* ASSIGNED TASK
Beginning with the line that contains "Viewport: 1420px width, 870px", extract each line through the end of the listing below, with no additions or omissions.

=== INPUT DATA ===

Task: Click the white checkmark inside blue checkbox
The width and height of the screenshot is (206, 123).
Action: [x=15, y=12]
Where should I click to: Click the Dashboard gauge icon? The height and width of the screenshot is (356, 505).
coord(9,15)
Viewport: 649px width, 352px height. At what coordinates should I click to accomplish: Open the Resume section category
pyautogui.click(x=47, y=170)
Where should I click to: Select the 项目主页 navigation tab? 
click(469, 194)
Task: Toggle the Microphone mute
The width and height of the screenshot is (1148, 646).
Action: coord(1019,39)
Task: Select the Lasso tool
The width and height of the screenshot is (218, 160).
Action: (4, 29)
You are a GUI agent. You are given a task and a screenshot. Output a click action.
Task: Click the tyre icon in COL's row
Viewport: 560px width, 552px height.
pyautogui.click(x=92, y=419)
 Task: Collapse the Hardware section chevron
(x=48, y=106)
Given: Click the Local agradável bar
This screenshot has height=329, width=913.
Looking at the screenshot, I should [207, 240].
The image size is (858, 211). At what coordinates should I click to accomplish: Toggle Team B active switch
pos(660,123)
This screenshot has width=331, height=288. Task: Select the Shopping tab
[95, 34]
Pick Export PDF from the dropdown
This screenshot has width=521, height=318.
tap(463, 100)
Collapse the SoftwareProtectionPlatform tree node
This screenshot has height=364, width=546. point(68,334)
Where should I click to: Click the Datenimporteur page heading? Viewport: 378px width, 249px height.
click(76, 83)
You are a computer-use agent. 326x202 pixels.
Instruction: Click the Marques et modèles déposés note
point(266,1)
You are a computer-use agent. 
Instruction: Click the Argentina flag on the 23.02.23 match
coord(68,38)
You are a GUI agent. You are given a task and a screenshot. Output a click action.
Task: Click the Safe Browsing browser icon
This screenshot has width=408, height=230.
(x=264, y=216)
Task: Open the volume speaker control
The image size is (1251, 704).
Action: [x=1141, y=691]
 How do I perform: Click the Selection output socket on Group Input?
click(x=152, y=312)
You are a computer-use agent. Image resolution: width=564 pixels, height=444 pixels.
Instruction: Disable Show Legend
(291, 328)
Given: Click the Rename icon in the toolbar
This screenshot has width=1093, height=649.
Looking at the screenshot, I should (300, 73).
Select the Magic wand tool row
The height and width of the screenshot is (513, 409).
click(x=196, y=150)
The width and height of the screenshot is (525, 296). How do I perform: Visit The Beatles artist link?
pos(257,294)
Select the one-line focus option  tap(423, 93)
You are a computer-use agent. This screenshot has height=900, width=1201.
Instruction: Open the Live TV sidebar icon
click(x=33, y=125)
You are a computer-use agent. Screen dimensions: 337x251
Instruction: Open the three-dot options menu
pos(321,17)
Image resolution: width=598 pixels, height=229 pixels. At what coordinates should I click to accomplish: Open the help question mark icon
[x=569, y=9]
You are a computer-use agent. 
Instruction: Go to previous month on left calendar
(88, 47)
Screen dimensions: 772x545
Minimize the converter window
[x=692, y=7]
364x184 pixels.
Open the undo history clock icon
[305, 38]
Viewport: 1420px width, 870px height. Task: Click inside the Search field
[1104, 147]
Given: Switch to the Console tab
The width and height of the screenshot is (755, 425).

===

* YOUR SOLUTION
Viewport: 1420px width, 870px height. Task: Click inside the Search field
[1104, 147]
Given: Switch to the Console tab
The width and height of the screenshot is (755, 425).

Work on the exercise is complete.